Egberts 24-25: Leyland-Verheul LVB668, 1971
In november en december 1971 kreeg Egberts nogmaals twee Verheul standaard streekbussen. Deze waren na de brand bij Verheul gebouwd en kwamen dus waarschijnlijk uit de fabriek van Domburg. Ook deze twee bussen hadden de semitoerbuskoplampen, comfortabelere stoelen, achteruitstap en blauwe kleur van de 23 uit 1968. Ze verschilden van de 23 door een ander rooster in het front en door de deuren met ramen met rechte hoeken aan de binnenkant, zoals alle in 1971 gebouwde bussen die hadden. Per 1 januari 1981 gingen ze naar de ZO, werden geel geschilderd en kregen de centrale nummers 1144 en 1145. De 1145 ging in april 1983 naar een sloper. De 1144 werd in mei 1983 verkocht aan de VAGU waar hij het nummer 63 kreeg. De VAGU zette er het oude interieur van de 55 in en verving de koplampen door de normale ronde exemplaren. Lang hield hij het bij de VAGU ook niet meer uit, want in december 1983 werd hij gesloopt.
AMZ-De Muynck 160: Leyland-Verheul LVB668, 1968
AMZ-De Muynck 183: Leyland-Verheul LVB668, 1969
AMZ-De Muynck 184: Leyland-Verheul LVB668, 1970
AMZ-De Muynck uit Borssele kocht 3 standaard streekbussen bij Verheul in een semitoerversie met achteruitstap, comfortabelere stoelen en de rechthoekige toerkoplampen. Ze kregen de toenmalige toerkleuren van de AMZ, wit met rode strepen. Bus 160 was gebouwd met componenten van Leyland Worldmaster 33 uit 1956. De 183 en 184 werden in 1986 afgevoerd, de 160 pas in 1989. Twee van deze bussen hadden een Wilson versnellingsbak, de derde niet.

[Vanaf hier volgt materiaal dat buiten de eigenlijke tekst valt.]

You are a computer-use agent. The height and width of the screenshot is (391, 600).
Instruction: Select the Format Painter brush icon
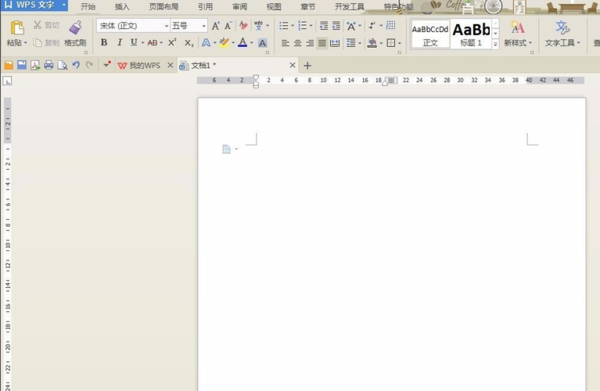[75, 28]
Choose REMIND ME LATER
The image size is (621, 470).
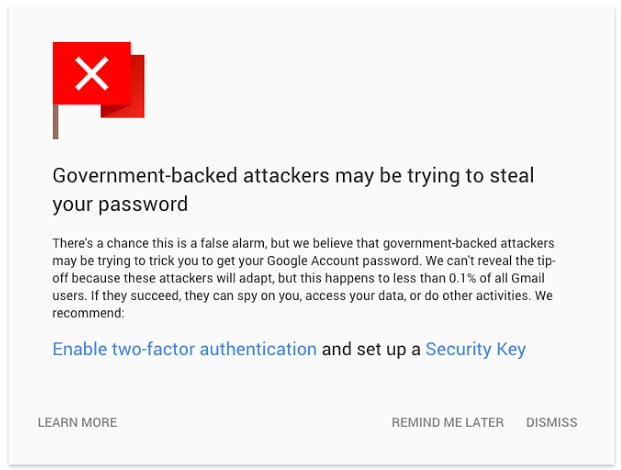pyautogui.click(x=447, y=422)
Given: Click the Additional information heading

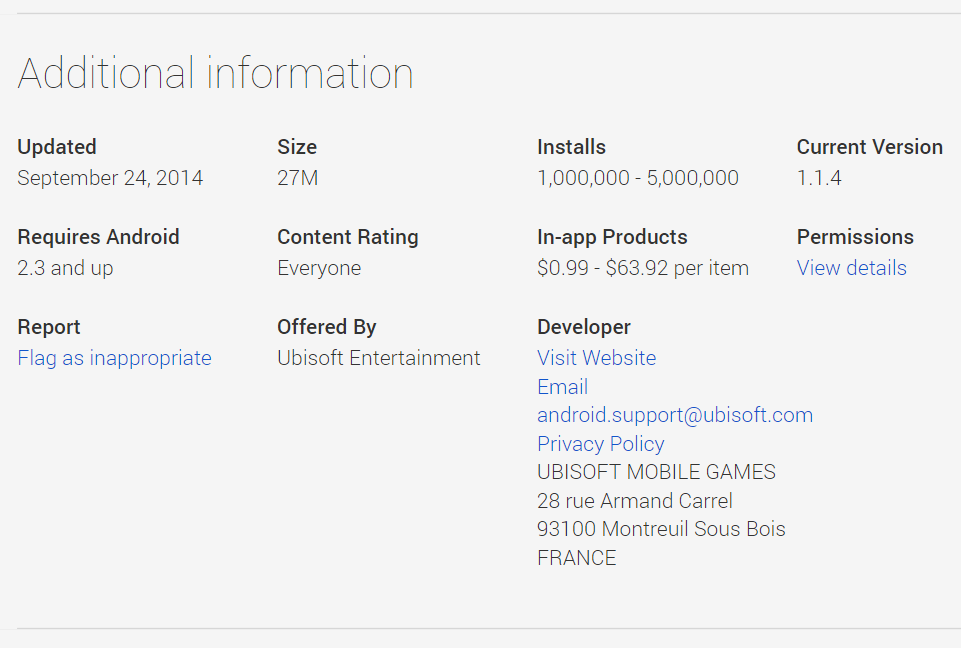Looking at the screenshot, I should tap(216, 74).
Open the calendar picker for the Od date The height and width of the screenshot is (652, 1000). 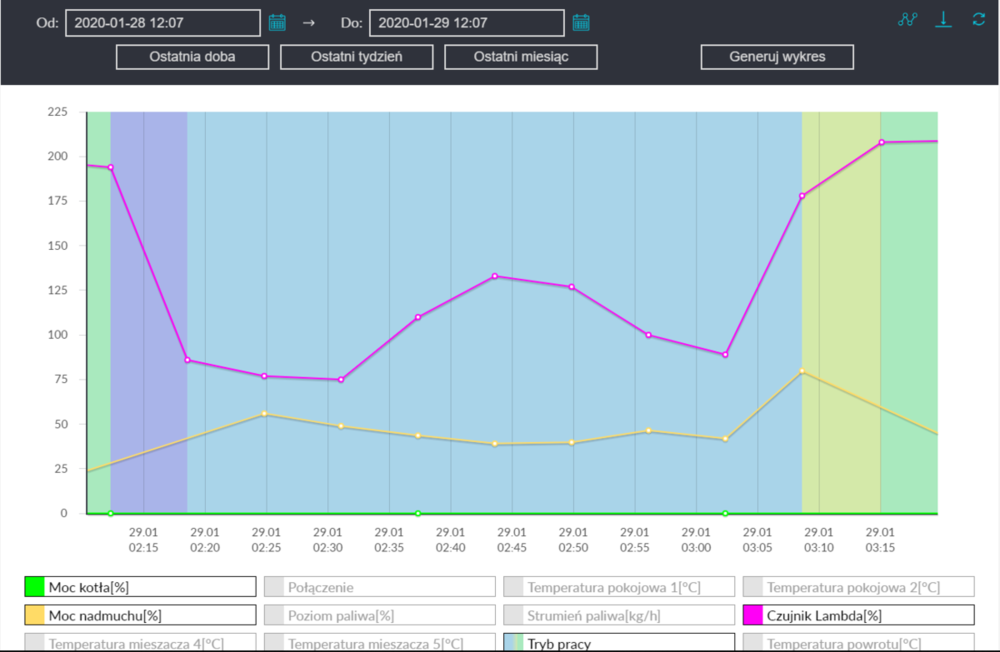coord(277,22)
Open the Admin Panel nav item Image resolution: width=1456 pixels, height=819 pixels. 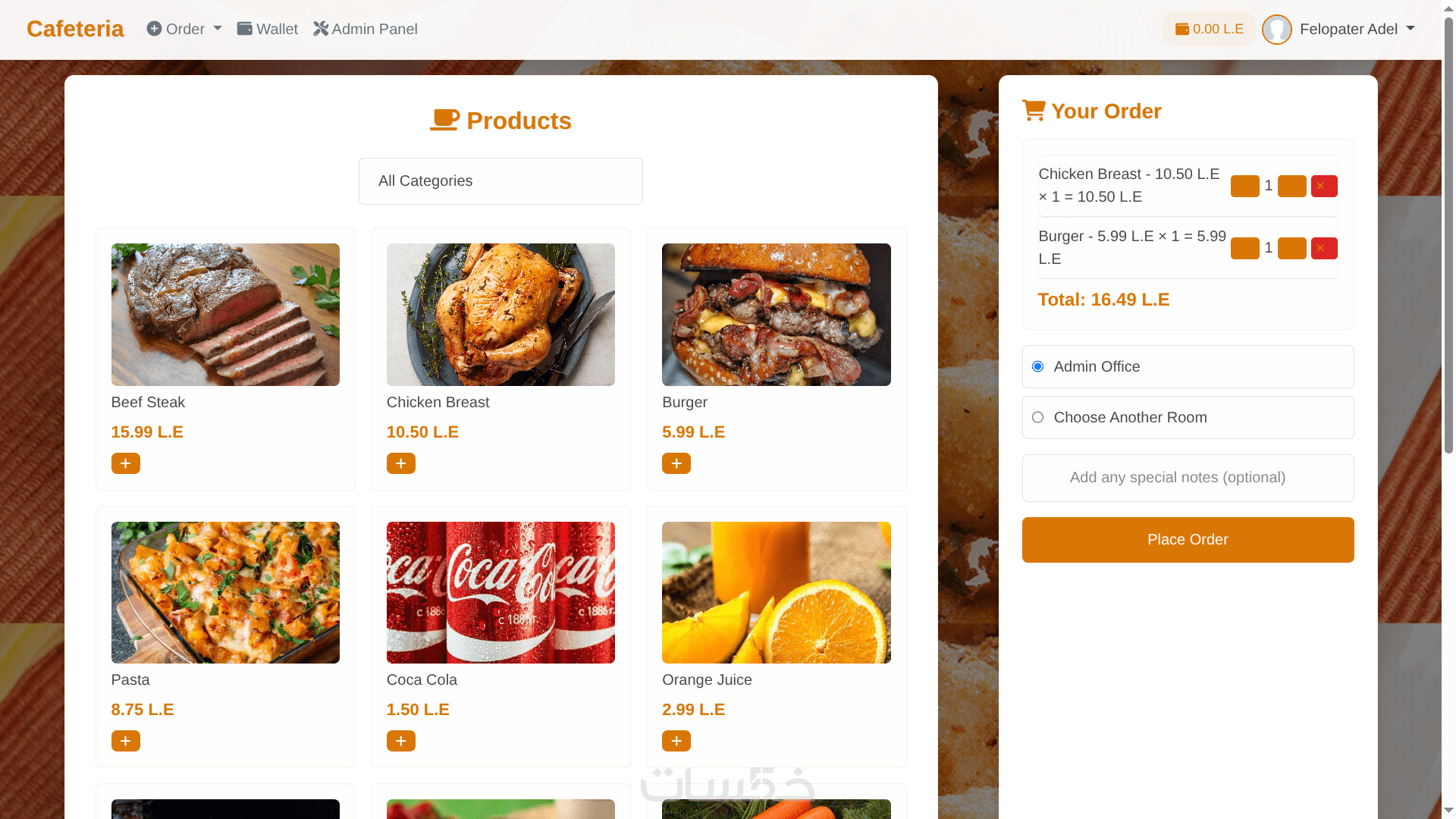(366, 30)
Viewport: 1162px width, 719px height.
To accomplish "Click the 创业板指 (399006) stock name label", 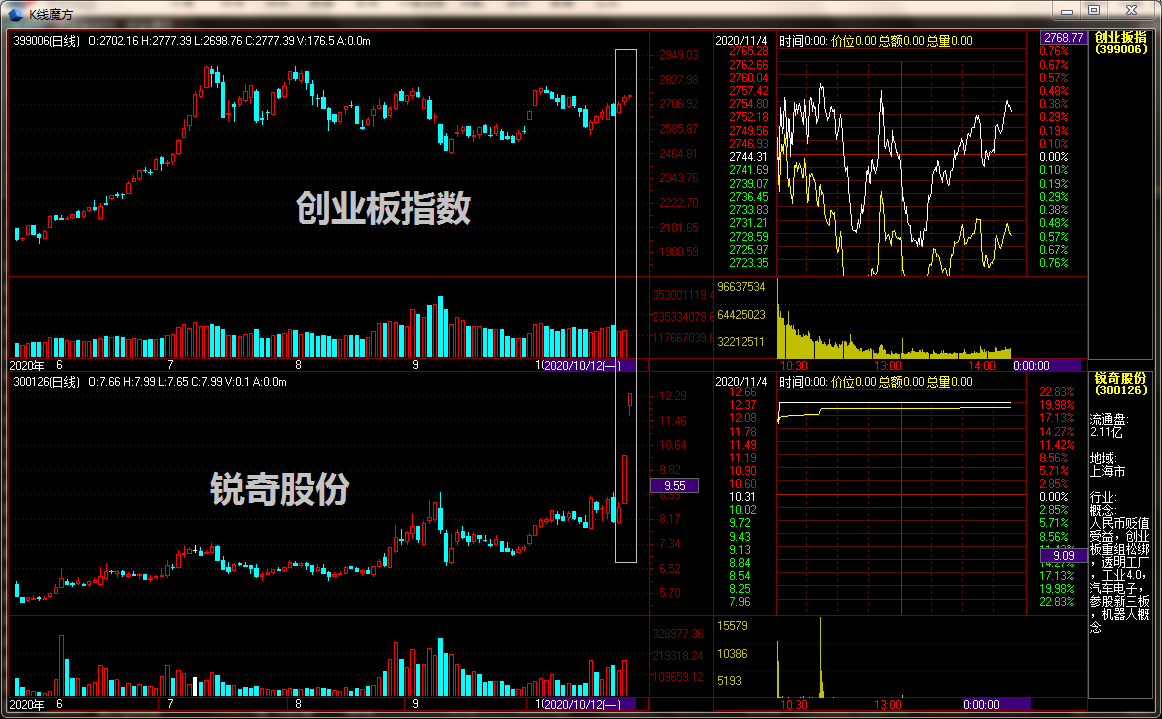I will pyautogui.click(x=1120, y=42).
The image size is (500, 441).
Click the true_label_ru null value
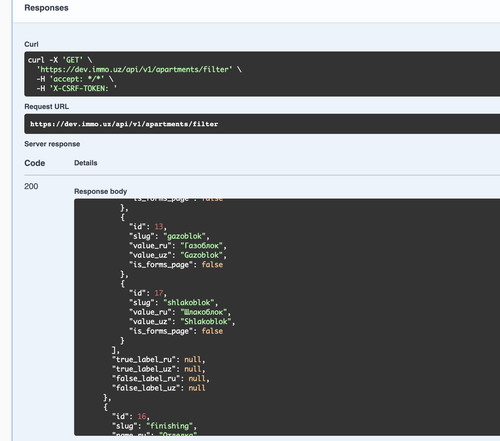click(x=193, y=360)
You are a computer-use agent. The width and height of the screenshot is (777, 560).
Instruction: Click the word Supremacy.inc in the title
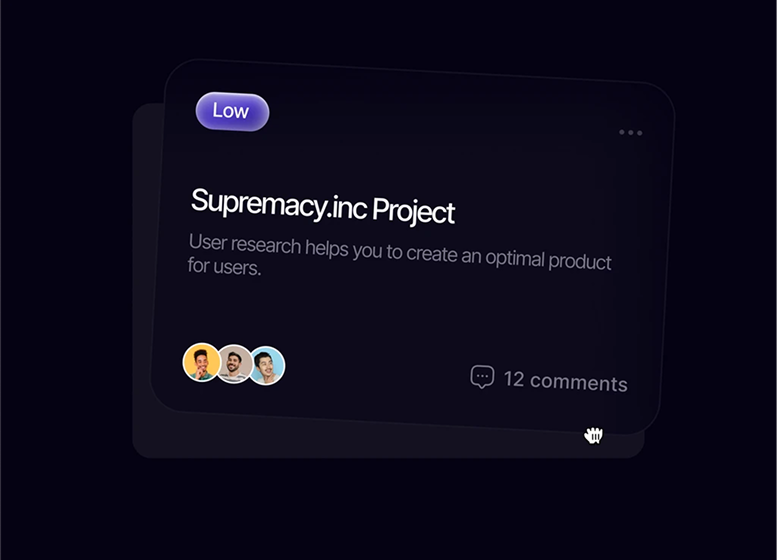(278, 203)
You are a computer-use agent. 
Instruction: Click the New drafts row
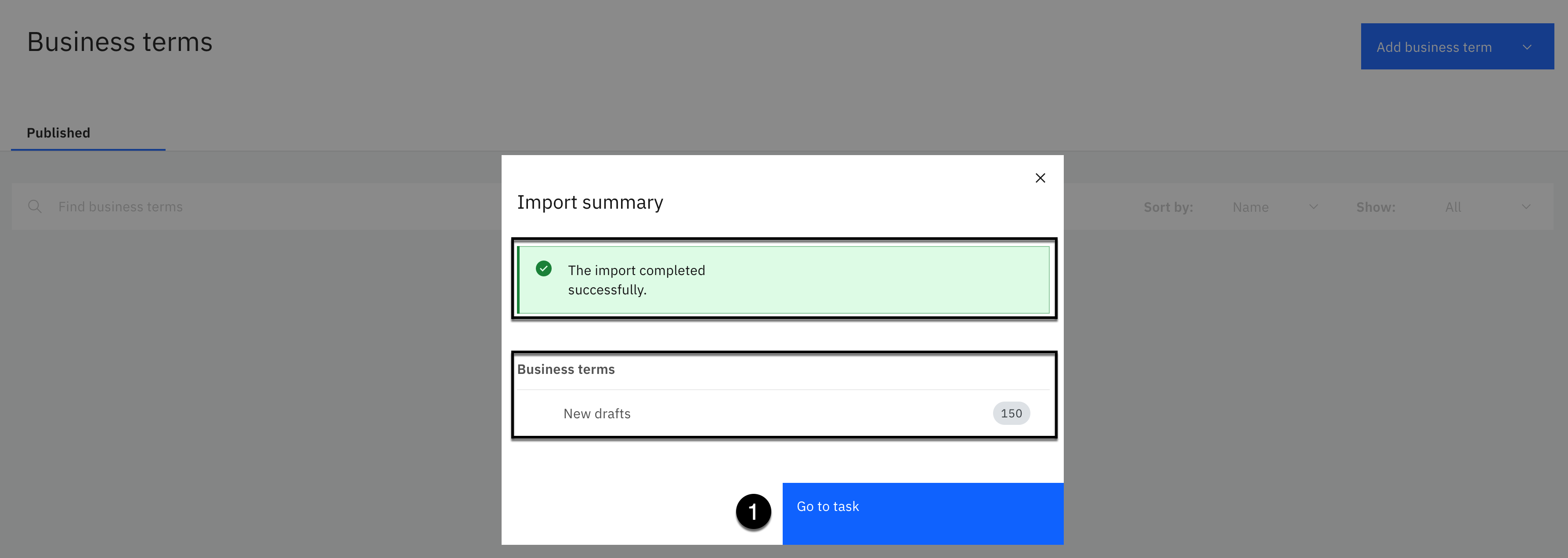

AMZ-De Baar & Leenderste 169-170: Leyland-Verheul LVB668, 1968
AMZ-De Muynck 181-182: Leyland-Verheul LVB668, 1968
Twee AMZ bedrijven kochten in 1968 4 bussen bij Verheul die waren uitgevoerd als toerwagens. Ze hadden slechts één deur, een verhoogd passagiersdeel met "knik" in het dak, een toerinterieur en het toerfront met de grille en rechthoekige koplampen. De 169 en 170 waren gebouwd met gebruikmaking van oude componenten. Ze waren in de toerkleuren wit met rode strepen. De 170 werd in 1987 verkocht, de 181 werd in 1976 verkocht aan Smit in Harderwijk, waar hij nummer 7 kreeg. In 1979 werd hij voor export verkocht, naar het schijnt naar Oeganda. De 182 verdween in 1986. De169 had een heel wat gevarieerder bestaan. Hij werd in 1977 aan Egberts verkocht die hem wit met blauw schilderde, het nummer 30 gaf en gebruikte voor dagtochten. Per 1 januari 1981 ging hij naar de ZO waar hij geel werd en nummer 1149 kreeg. In februari 1982 ging hij, met verschillende andere ZO bussen naar de ZWN, dat tijdelijk een groot aantal extra bussen nodig had in afwachting van de opening van de metro naar Spijkenisse. Hier bleef hij tot november 1985 toen hij naar het CAB ging. In december 1985 werd hij verkocht aan Theater Rozijn in Oosterbeek, waar hij met nummer 11 nog en aantal jaren gereden heeft.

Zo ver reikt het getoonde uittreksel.